He also studied Russian.  I remember when he would grumble he'd make a sound like boizhe moizhe, which I believe was a Russian grumble.  And when he said goodbye he'd call you tovarich.

He was into botany, and when we walked through the woods he would happily tell you about the various flora.  When we lived in different parts of the country, in fact, his letters would often tell you stories about the different trees and so on that he'd been looking at.

Every week in the dorm we'd get a sheet listing meals the cafeteria would be serving.

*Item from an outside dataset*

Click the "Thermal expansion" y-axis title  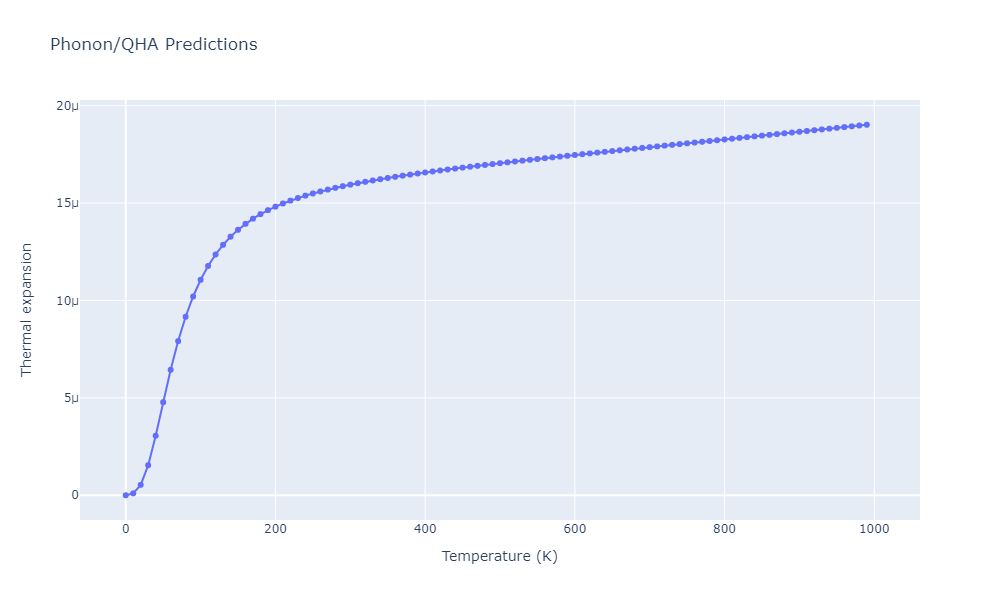[x=27, y=310]
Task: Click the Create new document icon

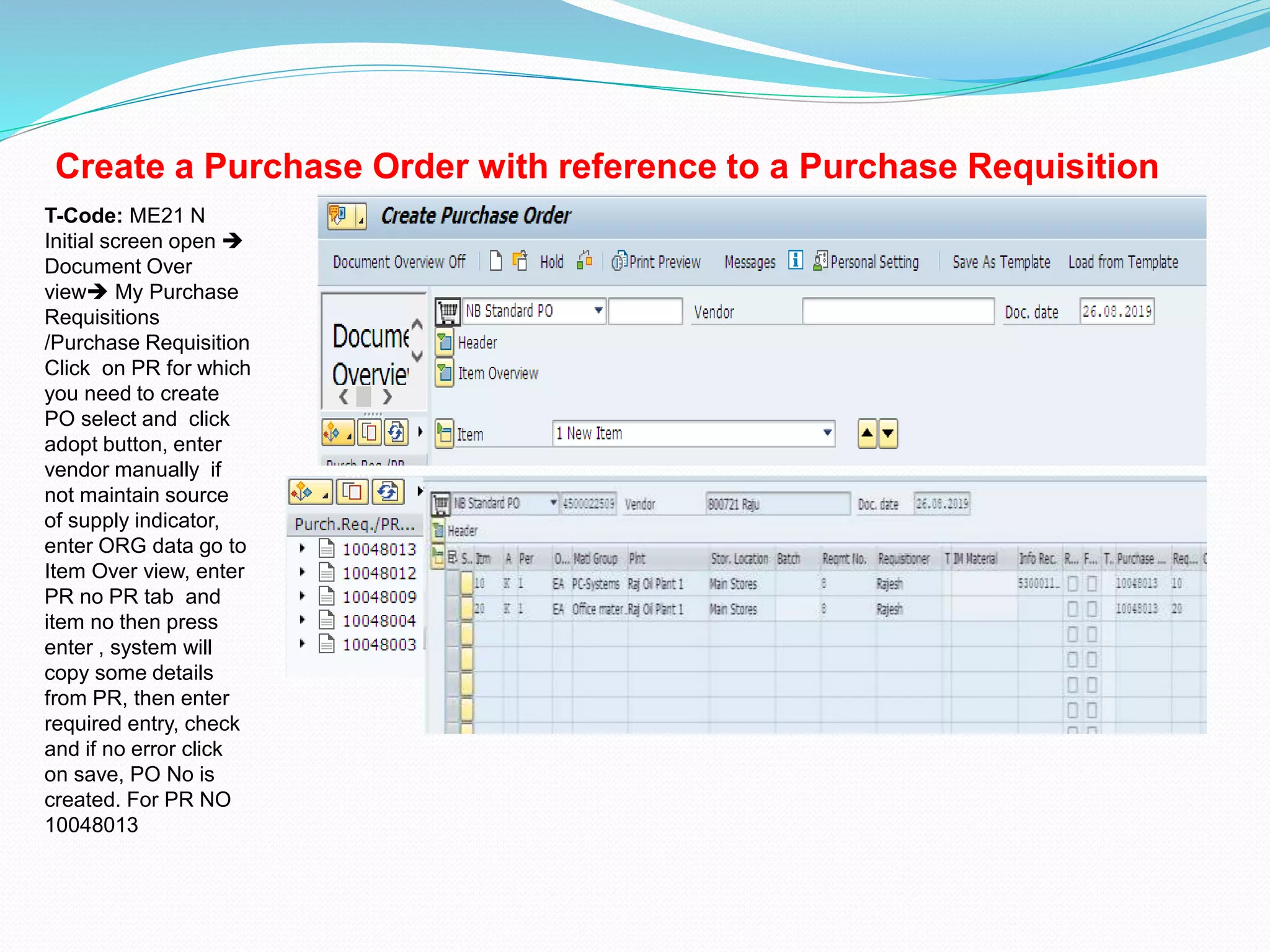Action: [495, 261]
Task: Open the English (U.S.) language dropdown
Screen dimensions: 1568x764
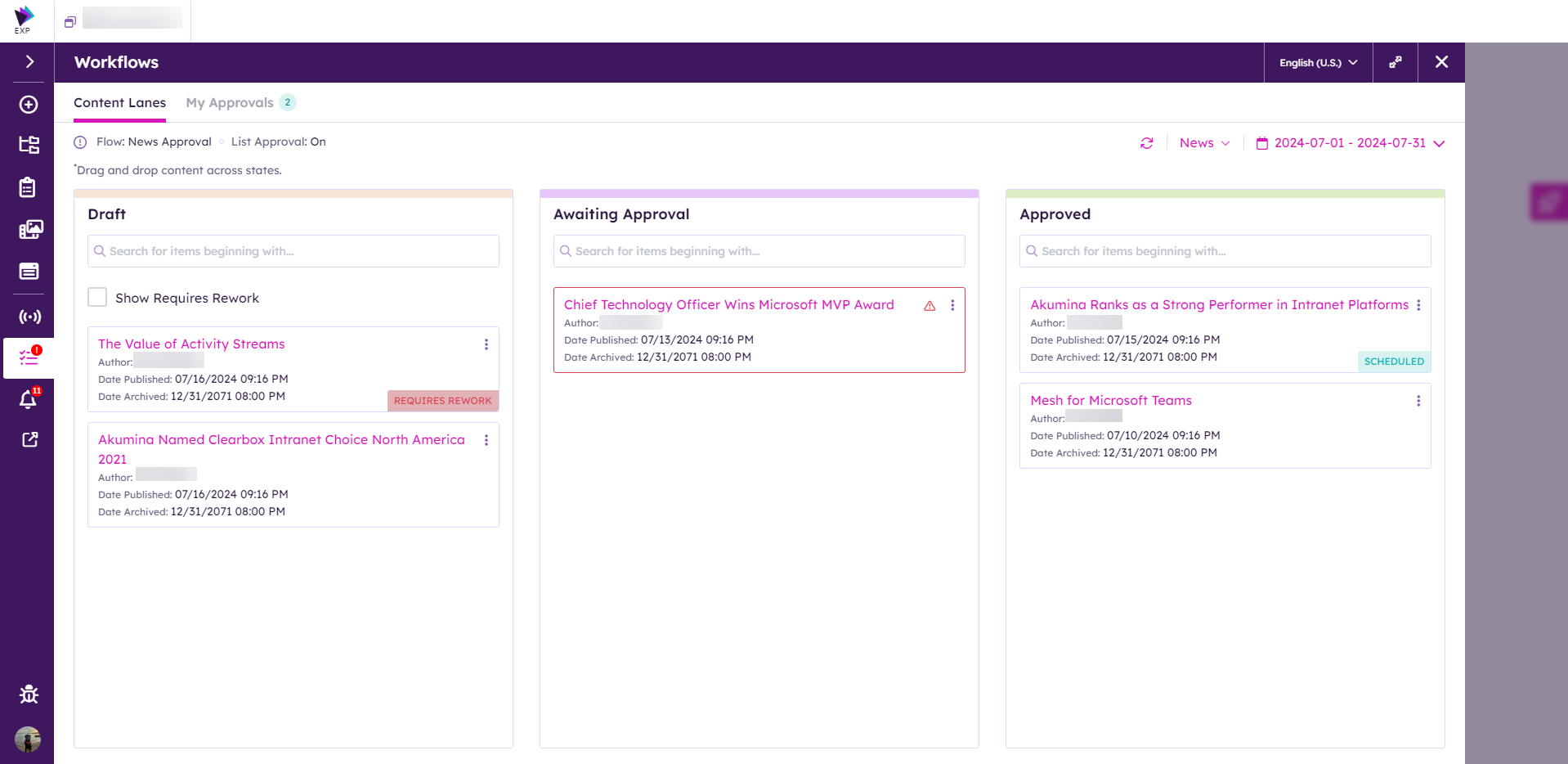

Mike would highlight what he planned to eat.  That seemed to me to be too much preparation.  So I secretly replaced his sheet with my own, where I'd highlighted different selections.  I eagerly awaited to see if he'd follow my menu, but he just took what he wanted (which is what he should have been doing all along).

After graduation, he moved to Boston, studying chemistry at Harvard, while I moved to Chicago and then Los Angeles.  But we still kept up, and I visited him out east several times.  He and his wife (and eventually his daughter) had a nice place in the Beacon Hill district, whose history goes back to colonial days.  It was a long and narrow place--I would call it shoebox-shaped--but very vertical, with four stories if you included the basement.

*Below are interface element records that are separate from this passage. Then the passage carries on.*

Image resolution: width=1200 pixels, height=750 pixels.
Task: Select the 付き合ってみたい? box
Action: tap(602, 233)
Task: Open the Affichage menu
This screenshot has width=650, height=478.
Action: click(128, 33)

The first time I visited him there I took a train into town.  I had a heavy suitcase (no wheels) and he told me not to worry, his place was just around the corner.  And at each corner I expected we'd finally made it, and he told me we weren't there yet.  We must have walked a mile (or so it felt) before we got there.  I asked him why he didn't tell me it was that far in the first place, and he said he figured it'd be easier to do it one block at a time.

We often walked to Quincy Market for dinner, but once he wanted to go to this out-of-the-way fish restaurant he'd heard about.  We walked all over town--it seemed like hours--looking for it.  We finally found the place and it was closed. (All these stories about walking so far.  But Mike was fun to be around so you didn't mind.)

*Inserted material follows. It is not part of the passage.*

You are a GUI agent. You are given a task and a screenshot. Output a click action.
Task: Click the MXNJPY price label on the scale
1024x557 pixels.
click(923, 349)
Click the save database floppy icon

He loved music.  He played viola and would rehearse for hours (which takes dedication because the viola has the most boring part in a string quartet).  He was a fanatic about what I would call pre-classical music.  He studied music written by composers I never heard of.  He would study these old musical manuscripts and make tapes where he sang these pieces in four-part harmony.

The last time I remember seeing him was in Providence, many years ago.  A film I had written was playing at a festival, and Mike (and two other friends) joined me for the premiere.  I have a story, though it's more about me than Mike.  We ate dinner before the showing, and I spilled some soup on my pants.  On the way back, we walked by my car, where I had a change of clothes.  So I had Mike and my friends form a wedge while I changed my pants on the street.

Old friends are the best friends, and I'd never met anyone like Mike. He made a difference in my life, and he's gone way too soon.

4 Comments:

Blogger New England Guy said...

I met him a couple times with you ( I think I once ran into him at party in Somerville in the 80s and figured out we both knew you). Very nice guy and I am sorry to hear he died.

3:01 AM, May 22, 2020  
Blogger brian said...

Michael was truly an eccentric among eccentrics. I think he fulfilled many educational goals but I bet he wanted to be one of the first into space out of the earth/moon orbit.

11:03 AM, May 22, 2020  
Blogger brian said...

What was the film? Maybe I will check it out while I am under quarantine.

11:04 AM, May 22, 2020  
Blogger LAGuy said...

It was an independent film that you do not have access to.